“When a true genius appears in the world, you may know him by this sign, that the dunces are all in confederacy against him.” Jonathan Swift
What a dunce I’d been. Yes, I’m man enough to admit that I was among the ranks of the skeptics who doubted the genius of James Durham, a.k.a. Big Jim Red Cloud, the mastermind and ringmaster of the Hoka Hey Challenge. In my defense I’ll say that it was an easy role to fall into because, sadly, I’d been operating under tenets of the Old Morality that quaintly held honesty, factual accuracy and personal integrity to be, like, really good things. It was a hard habit to break, being a former altar boy and Eagle Scout and all, but I’ve gotten past it. Hallelujah, I’m free at last, and I’m indebted to Big Jim and the whole Hoka Hey Challenge for helping me see the light.
Back when I was still operating in the dark, I did a good deal of digging into the details of the Hoka Hey, the veracity of its claims, and the bona fides of its organizers. I wrote a skeptical piece about the whole deal in this column two years ago, and continued to research and follow developments for a time after that, but I was in over my head. The more I dug, the more I realized I was lost in a Fire Swamp of shifting narratives, shifting players and contradictory pronouncements issuing at lightning speed. The details of what was supposedly occurring changed so dramatically and abruptly that I essentially glazed over and moved on, suspecting that it would fail to launch in 2010 just like it had in 2009.

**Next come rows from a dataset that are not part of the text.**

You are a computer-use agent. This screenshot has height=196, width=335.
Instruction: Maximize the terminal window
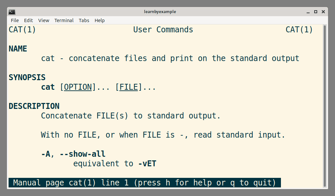(x=316, y=12)
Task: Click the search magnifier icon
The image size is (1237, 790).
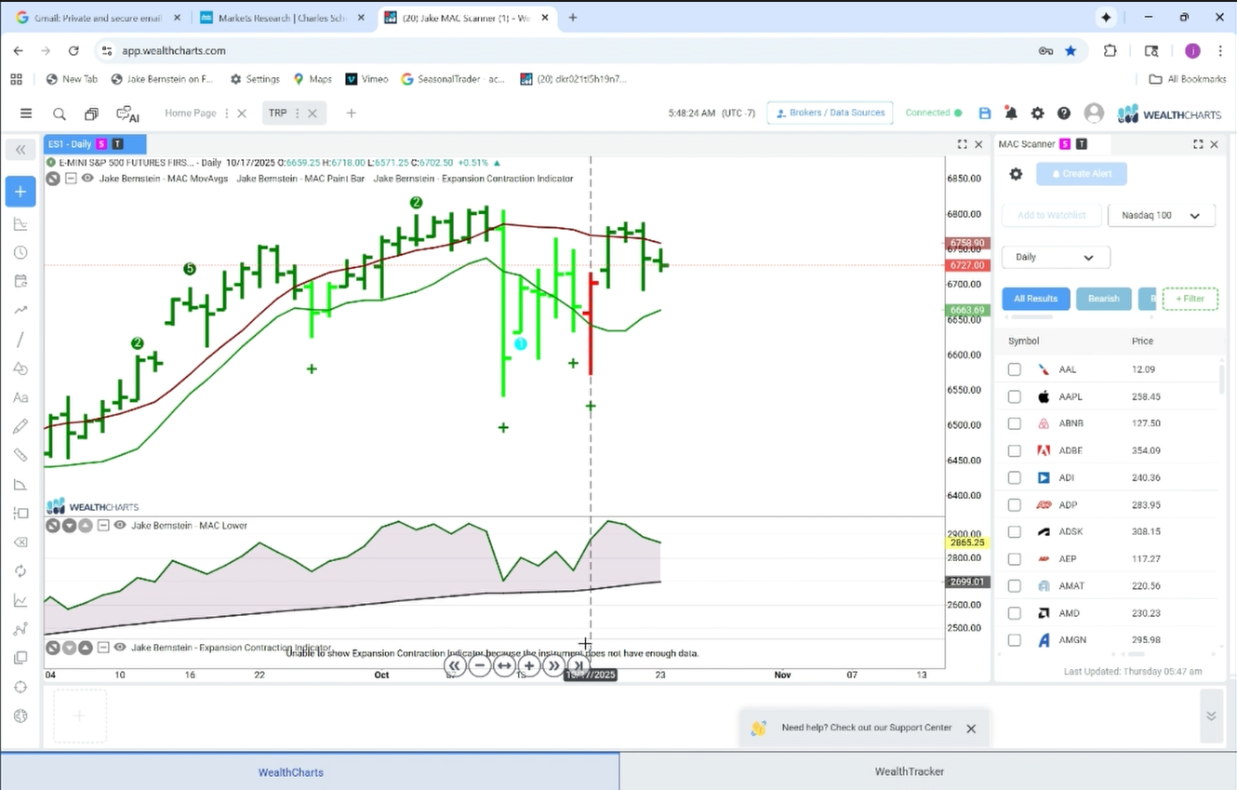Action: (60, 114)
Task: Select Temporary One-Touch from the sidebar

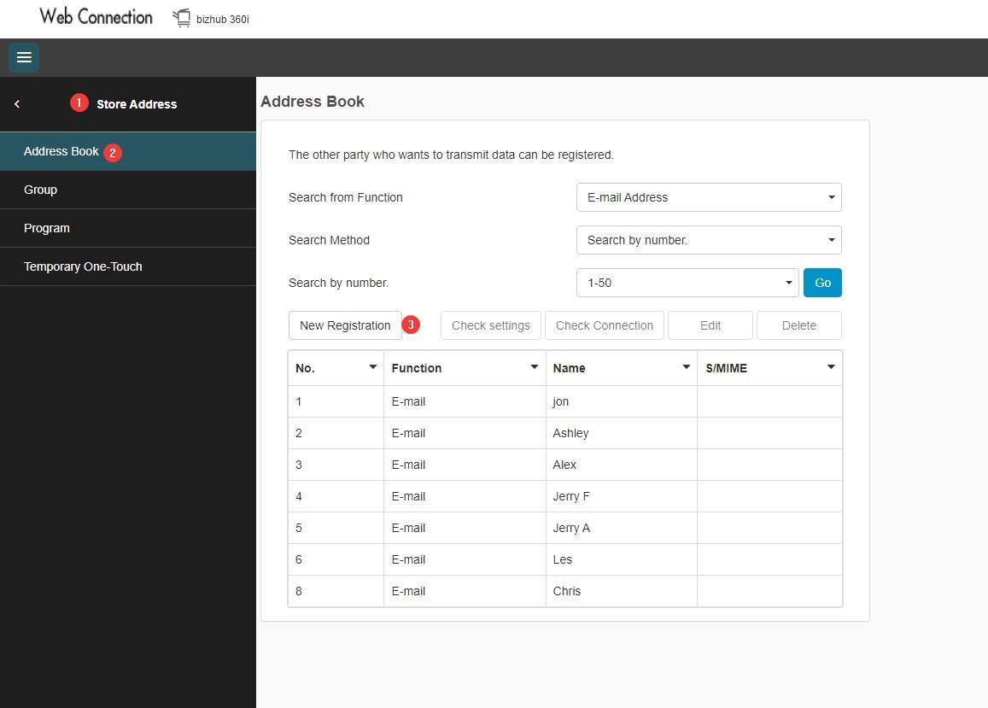Action: point(83,266)
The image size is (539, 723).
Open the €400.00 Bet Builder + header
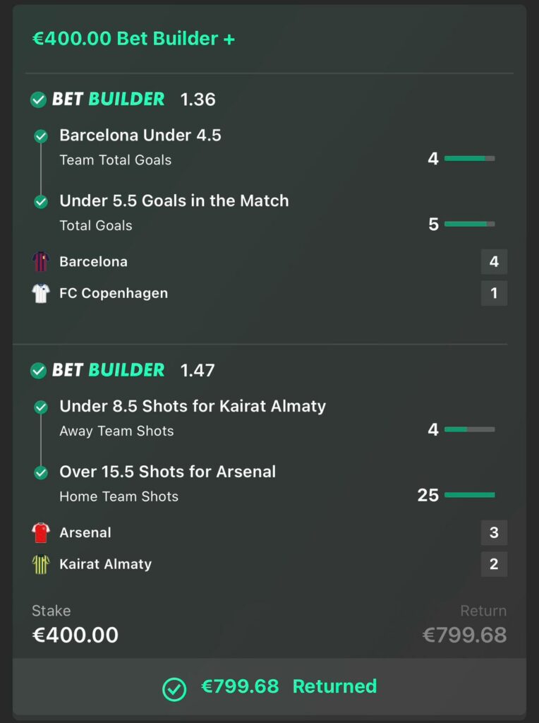(134, 39)
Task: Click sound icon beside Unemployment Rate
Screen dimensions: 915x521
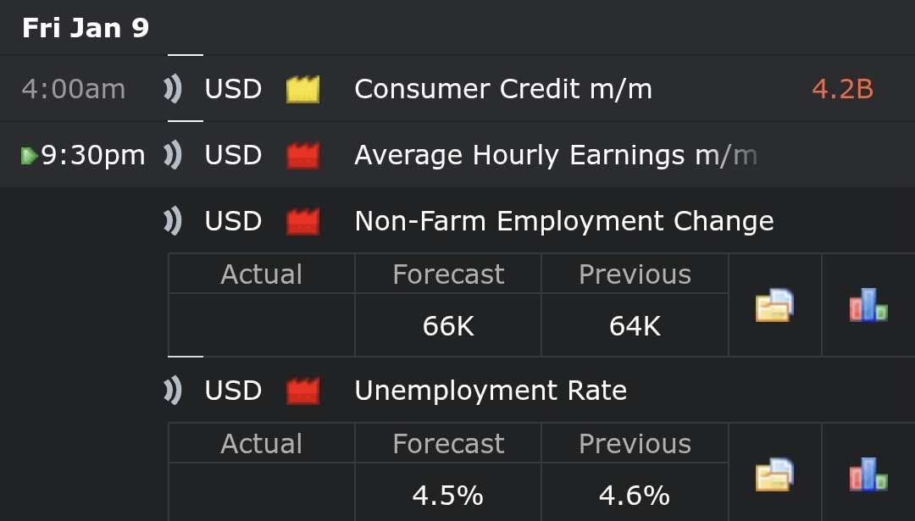Action: pos(173,391)
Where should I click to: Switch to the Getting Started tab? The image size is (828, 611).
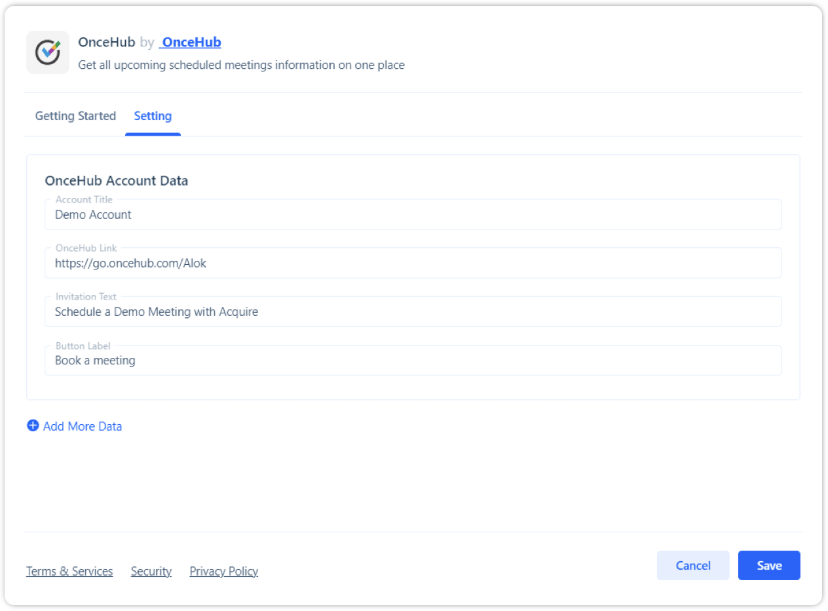click(x=75, y=116)
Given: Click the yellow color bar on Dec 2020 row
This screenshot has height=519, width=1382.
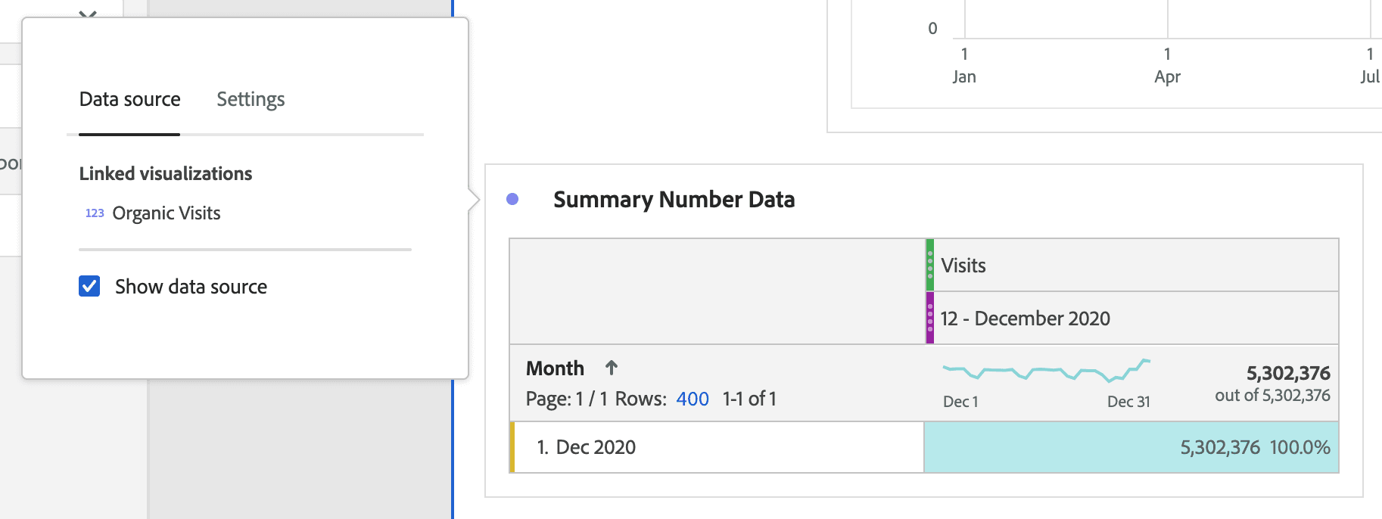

And when the 2010 Hoka Hey Challenge did actually take place, it bore little similarity to what had been promoted in a number of significant particulars from the distance of the event to the number of riders involved to the charities being benefitted to the monitoring and checkpoint procedures to the timing of the payout of the advertised $500,000 in “Alaskan gold.” The route maps were erroneous, a number of wrecks occurred, a couple of riders were killed, many others were injured, the fleet of transports that was supposedly being staged in Homer to truck bikes back to the lower 48 didn’t materialize, and no reality TV show was ever produced. And so on. A total of just 212 riders straggled in.

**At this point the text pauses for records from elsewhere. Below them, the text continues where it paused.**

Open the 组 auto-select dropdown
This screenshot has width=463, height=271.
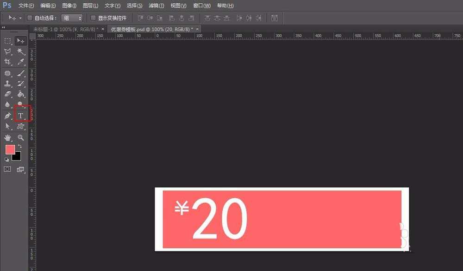click(73, 18)
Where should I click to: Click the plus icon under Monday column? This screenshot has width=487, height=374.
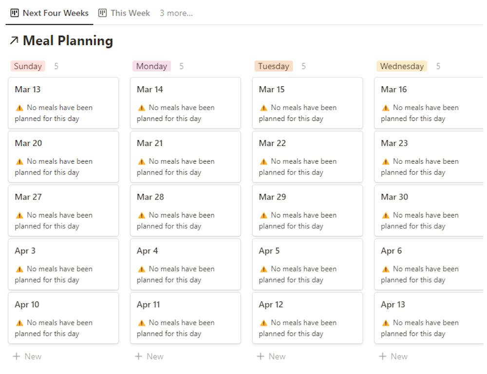(138, 356)
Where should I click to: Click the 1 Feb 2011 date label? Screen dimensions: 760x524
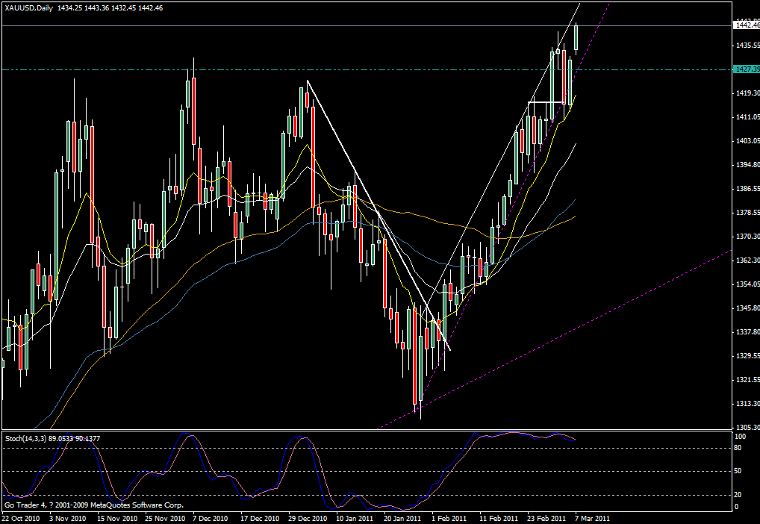coord(450,517)

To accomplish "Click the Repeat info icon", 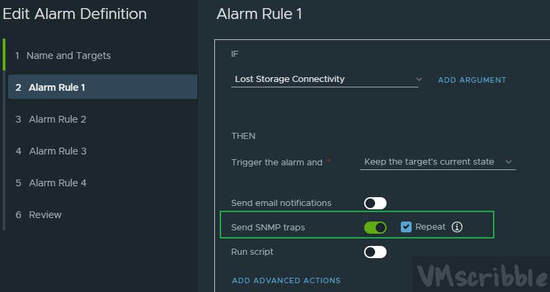I will coord(457,227).
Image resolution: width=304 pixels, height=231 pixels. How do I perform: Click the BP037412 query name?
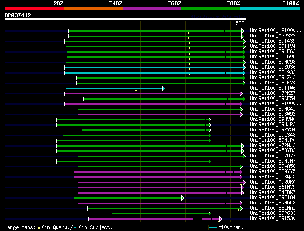point(18,15)
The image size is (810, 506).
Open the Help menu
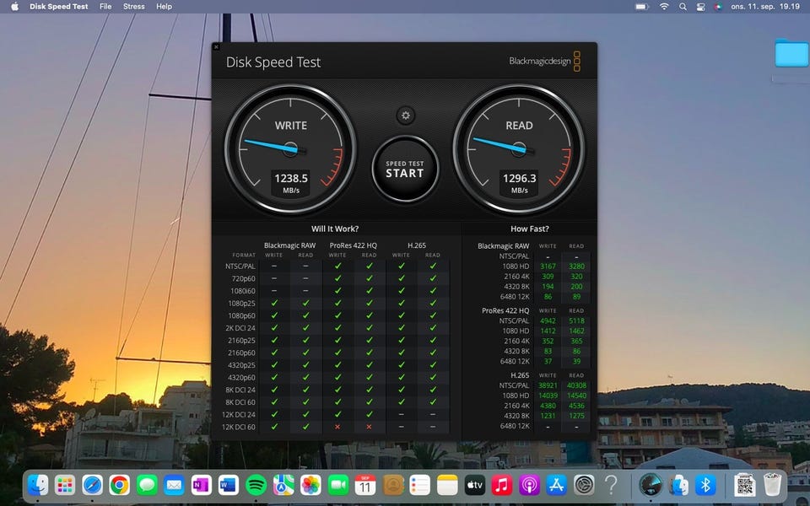coord(164,6)
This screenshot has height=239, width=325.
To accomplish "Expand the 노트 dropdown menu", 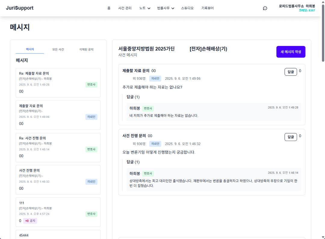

When the $500,000 ultimately did get disbursed, it quieted the accusations of outright fraud on the part of the organizers somewhat, but the howls of indignation and dark mutterings of legal action persisted, as did the scrutiny and criticism of a good many media outlets.
Poor souls. They just didn’t get it. They didn’t get that Big Jim is a genius and the master of his own small universe, his own personal rabbit hole where reality at any given moment is exactly what he says it is, and he gives no assurance that it won’t change in the next moment. It’s a place where it’s futile to cling to the past because there isn’t any. To Big Jim, the critics were nothing more than benighted little monkeys flinging poo at their handler.

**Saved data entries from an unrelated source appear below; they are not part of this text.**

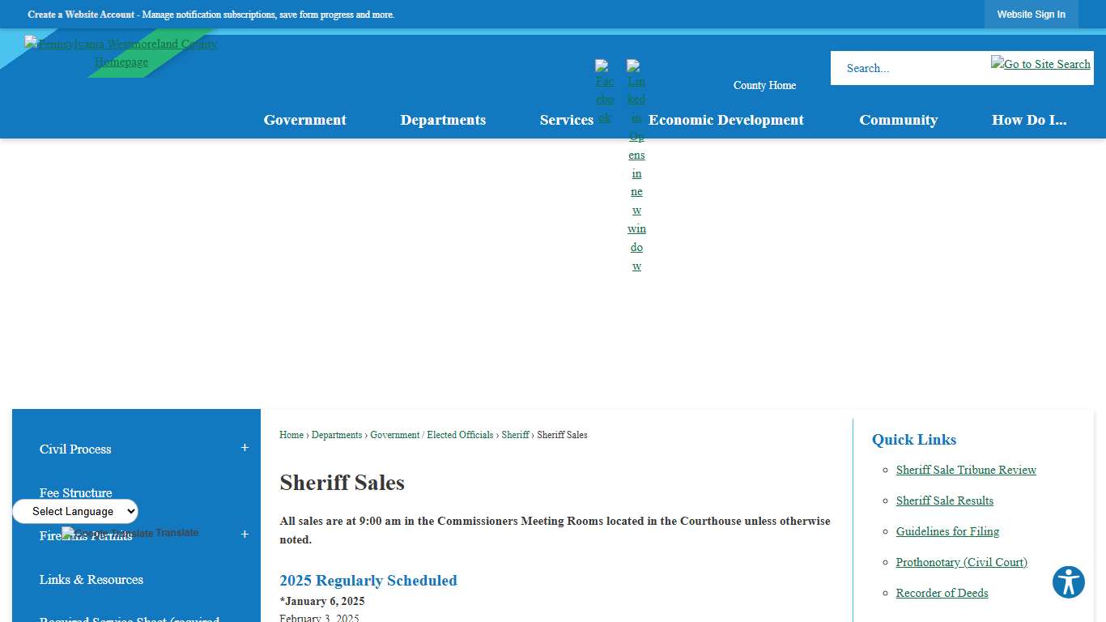
Task: Open Sheriff Sale Tribune Review link
Action: coord(966,470)
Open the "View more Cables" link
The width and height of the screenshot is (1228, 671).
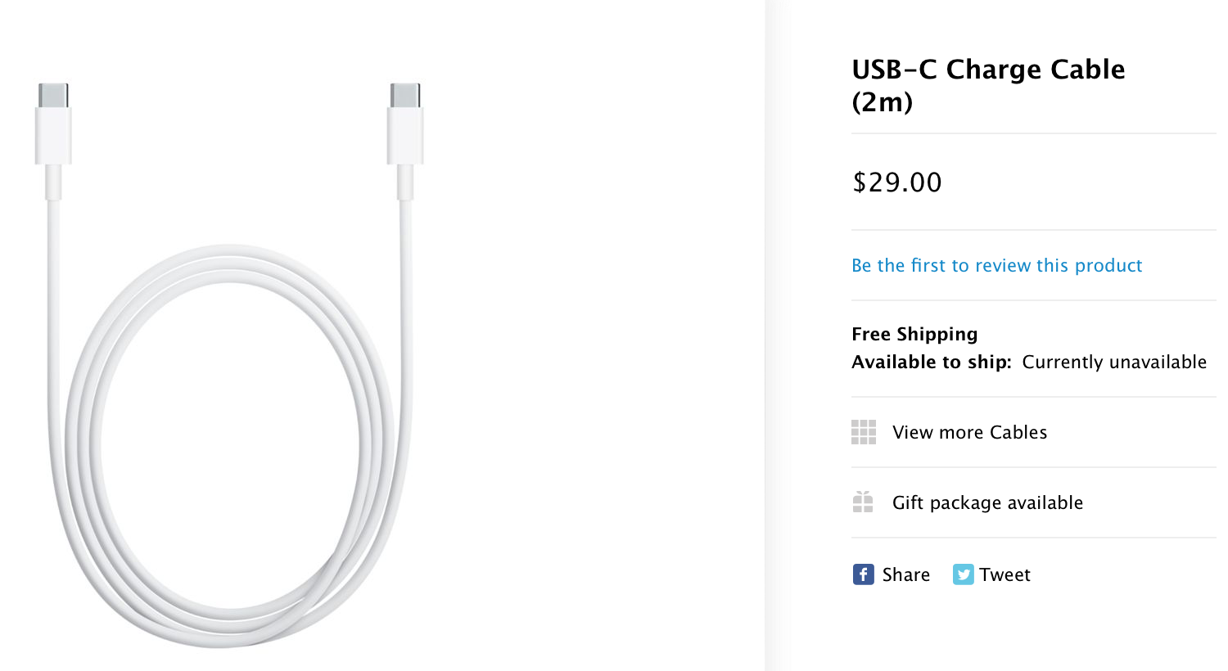970,432
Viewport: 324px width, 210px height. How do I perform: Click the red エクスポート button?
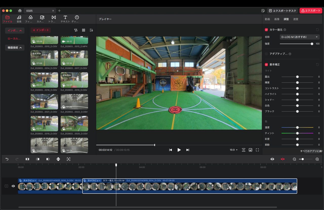[311, 11]
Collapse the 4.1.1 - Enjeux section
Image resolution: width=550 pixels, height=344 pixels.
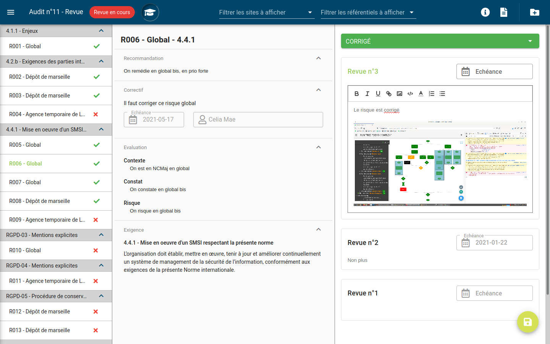coord(101,31)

Me, I flung no poo. I’d had my epiphany and realized that, where on the surface one might think they were witnessing a true sociopath in the fullness of his affliction, what one actually beheld was the emergence of a true prophet of the Misinformation Age where the truth is whatever you can get somebody to believe. This is the age we live in, one of padded resumes, rampant plagiarism, viral conspiracy theories, avaricious bankers masquerading as George Bailey, soulless insurance companies running heartwarming TV commercials while routinely denying legitimate claims, to say nothing of what the entire political process has devolved to. It is an age where the natural inclination to take a man or a corporation at their word is a weakness preyed upon wholesale.
Apparently, I wasn’t alone in seeing the truth, either. In spite of everything that had happened or not happened during the 2010 Hoka Hey Challenge, The Motor Company stunned the critics and pretty much everybody else familiar with the story by jumping in as a sponsor of a 2011 running of the event, putting the legitimacy of the Bar & Shield behind it, providing promotional support and bringing $50,000 in contingency prizes to the event to be awarded to the top finishing H.O.G. members. Fortunately for Harley’s promotional purposes, the working translation of Hoka Hey had morphed by then from, “It’s a good day to die,” to, “It’s a good day to ride.”
As it happens, it’s a good thing that Harley got involved, because it now appears that what they’re contributing may well be the only prizes awarded.
It’s the darnedest thing, but when the 2011 event concluded in September, and the course had covered 14,000 miles—4,000 miles more than originally announced, naturally—every last competitor who’d completed the run in the prescribed time frame was disqualified for failing a polygraph test. Apparently, they’d all exceeded the posted speed limit at some point, and since the Hoka Hey is emphatically not a race—it’s more of a sleep deprivation contest—the organizers reluctantly had to keep their half million bucks.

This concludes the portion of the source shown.